— Я знал, что вы так ответите. Вы как радио: когда ни включишь, только и слышишь — целина, Сибирь, гидростанции… Надоело, надоело! Каждый день одно и то же, одно и то же… Надоело, опротивело!
— Ну, а каждый день есть хлеб, не вами сеянный, еще не опротивело? А ездить в метро, не вами построенном, гулять по скверам, не вами посаженным, еще не надоело? Сначала научитесь пришить пуговицу к своим брюкам, потом будете говорить о романтике войн, революций.
— В Гонолулу! Хочу в Гонолулу! — пьяно завопила девушка с лохматыми локонами, припав лицом к столу. — Хочу в Гонолулу, к белым обезьянам, где апельсины и бананы растут, как трава! В Гонолулу хочу!
— Цыц, мисс! — прикрикнул на нее паренек и, снова вскинув голову, громко спросил: — Кто дал вам право так говорить со мной? Я вас спрашиваю, кто дал вам право так говорить со мной?

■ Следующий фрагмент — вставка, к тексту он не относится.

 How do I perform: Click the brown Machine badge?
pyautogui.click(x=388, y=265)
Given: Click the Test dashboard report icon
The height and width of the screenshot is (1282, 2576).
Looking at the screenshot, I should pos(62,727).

— Те, кто вместе с вами и с вашей мисс из Гонолулу учились в школе и кого я потом встречал в шахтах и на целине.
— Вы можете выйти со мной на минуту из дому? — парень ногой оттолкнул от себя стул.
— Пожалуйста, с величайшим удовольствием. Но должен вас предупредить, что я учился отвешивать пощечины не у ваших излюбленных героев заграничных фильмов. Если я даю оплеуху, это такая затрещина, что надолго запоминается, ножа я тоже не боюсь. А теперь пожалуйста. Мы можем выйти.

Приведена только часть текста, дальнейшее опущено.